Gefrieren die Zellen aber im April, ist das viel heikler. In diesem Stadium der Vegetation sind die Temperaturwechsel deshalb eine Gefahr für die Blüten, da der Winterschutz weg ist. Dann können Blüten und Fruchtknoten erfrieren. Auch bei Äpfeln und Birnen, wenn es Ende April oder Anfang Mai zu Spätfrost kommt.

Frühstarter unter den Obstbäumen

Unter den Obstbäumen sind die Kirschen da weniger empfindlich, sie gehören zu den Frühblühern. Auch die rote Johannisbeere zeigt schon ihre Blütenansätze, und an vielen Orten blühen die ersten Birnbäume, noch vor den Äpfeln. Länger Zeit lassen sich dagegen Eichen, Nussbäume, Reben und Eschen. «Die Esche ist ein Ölbaumgewächs, so wie der Olivenbaum», sagt der ehemalige Leiter des Botanischen Gartens.

Die Verwandtschaft mit der Olive bedeutet für die Esche, dass sie wegen ihrer Abstammung empfindlicher ist auf Kälte und deshalb später austreibt.

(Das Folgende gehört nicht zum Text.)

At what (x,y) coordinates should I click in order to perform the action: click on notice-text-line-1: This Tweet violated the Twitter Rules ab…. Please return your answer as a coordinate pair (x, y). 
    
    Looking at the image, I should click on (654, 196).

Das gilt auch für die Eichen, eine Gattung, die in milderen Gebieten entstanden sein dürfte. Und ebenso für die Weinrebe, die deutlich kälteempfindlicher ist als ein Apfelbaum.

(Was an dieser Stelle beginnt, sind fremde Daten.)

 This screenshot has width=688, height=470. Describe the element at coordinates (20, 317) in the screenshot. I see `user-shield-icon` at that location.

Für den Termin der Blüte ist somit von Bedeutung, ob das Gewächs einheimisch ist oder nicht. Doch was heisst überhaupt einheimisch? «Eigentlich sind fast alle Kulturpflanzen zu uns ins Land gebracht worden. So wie Apfel- und Birnenbäume, Reben, Aprikosen und Pfirsiche», sagt Schumacher. So stammt die Birne beispielsweise aus Südwestasien.

Nur wenige Nutzpflanzen sind einheimisch

Die Kirsche gilt als einheimisch, aber auch dort geht man davon aus, dass die Römer diese Frucht in unsere Gegend gebracht haben. Wildlebende Arten, die nachweislich schon vor der Entdeckung Amerikas im Jahr 1492 hier lebten, gelten als einheimisch. «Man hat diese Alteinwanderer pauschal eingebürgert», sagt Schumacher.

Die aus dem Süden stammenden Nektarinen und Aprikosen sind noch nicht an unsere klimatischen Verhältnisse angepasst, wie zum Beispiel die schon lange bei uns angebauten Reben. So blühen die Nektarinen und Aprikosen schon früh im März farbenprächtig und sind nun in grosser Gefahr, wenn es plötzlich doch noch nächtlichen Spätfrost gibt.

Als einheimisch gelten nur wenige Nutzpflanzen wie Schnittlauch, Nüsslisalat, Himbeeren und Brombeeren. Allerdings nur die Waldbrombeeren, nicht die schmackhaften Kultur-Brombeeren, die wir essen. Diese stammen aus dem Kaukasus und verwildern leicht, weshalb sie auch als invasive Neophyten gelten. Konkurrenzpflanzen haben gegen die Armenische Brombeere kaum eine Chance.